So, when a person is born, there's usually a declared sex for the child, based on a cursory inspection of genitalia. Sometimes the genitalia are ambiguous, and sex is often decided in those cases by the parents and/or doctors, based on an educated guess. (And that has a long history of not working out too well...) Those whose identified sex and declared-at-birth (or "assigned," as is common parlance in trans activist circles) sex match are cissexual. Those whose identified sex and declared-at-birth sex don't match are transsexual. To be called cissexual is no more offensive than being called heterosexual; surely we can agree on that much. This is simple, non-normative terminology that describes accord or discord with assigned sex, without legitimizing or delegitimizing either point of view.

Now, again, our understanding of human biology demonstrates that the genitalia aren't the only sexually dimorphic parts of the body. There are secondary sexual characteristics, from the texture of skin to the volume of mammary tissue to the concentration of neurons in the midbrain. Just as often happens in the genitalia, cross-development happens. Sometimes a midbrain that would be considered typically male exists in the same body as genitalia that would be considered typically female. I mean, we have cissexual (or cis) men who grow breasts due to hormonal anomalies, and we have babies born with anomalous genitalia, so why wouldn't we expect that the brain and genitalia could develop in different ways?
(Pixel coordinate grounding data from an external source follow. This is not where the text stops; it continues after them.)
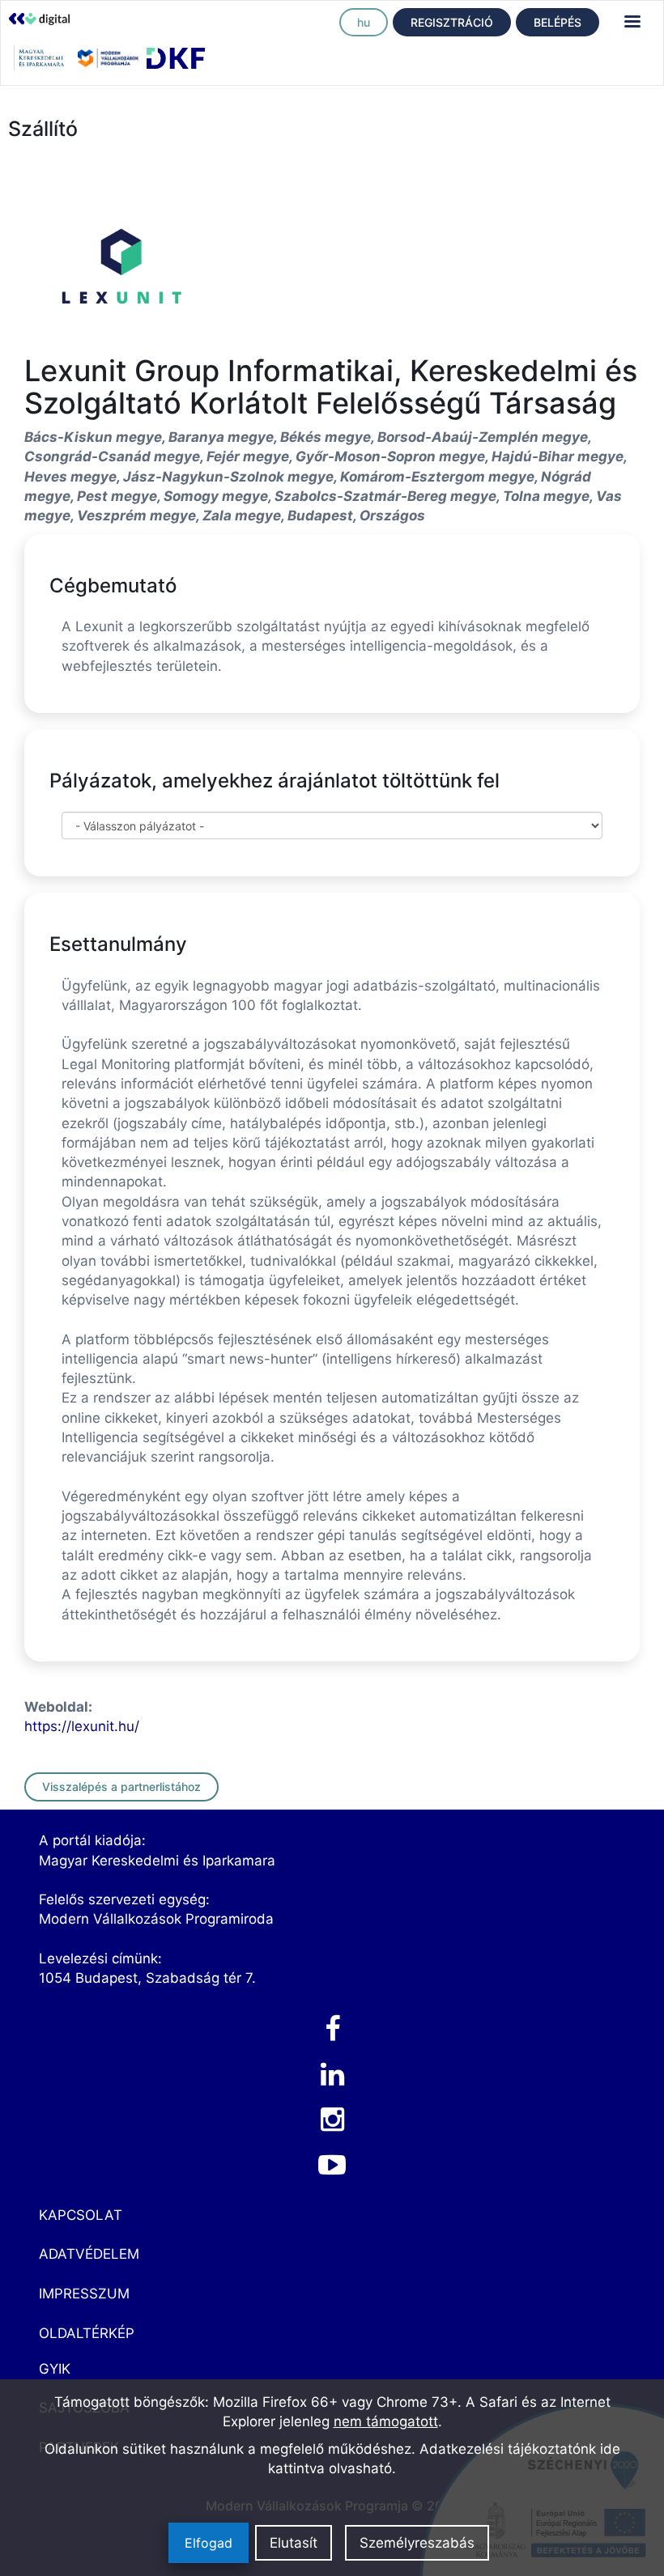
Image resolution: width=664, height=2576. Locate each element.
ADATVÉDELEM (89, 2254)
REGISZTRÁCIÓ (452, 22)
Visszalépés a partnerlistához (121, 1786)
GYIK (54, 2369)
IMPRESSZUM (84, 2293)
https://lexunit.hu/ (81, 1726)
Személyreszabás (417, 2543)
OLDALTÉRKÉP (86, 2333)
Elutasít (293, 2543)
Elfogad (208, 2543)
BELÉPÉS (557, 22)
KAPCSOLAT (80, 2215)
Now, I would submit that due to our sapience, we're unique among species on this planet. Our species, what we have built, the world we've remade in our own image, is only this way due to our brains. Basically, what makes us human, what makes us us, is our brains. They are biological, they are as natural as the rest of us, and they are the only part of us that you cannot remove and replace with a prosthesis and still say that you've got the same person in front of you.

Basically, the brain is much more important than the bits. Cis men who have lost their genitalia in accidents will often have them reconstructed, but do they cease to be male? That is on its face a ridiculous proposition.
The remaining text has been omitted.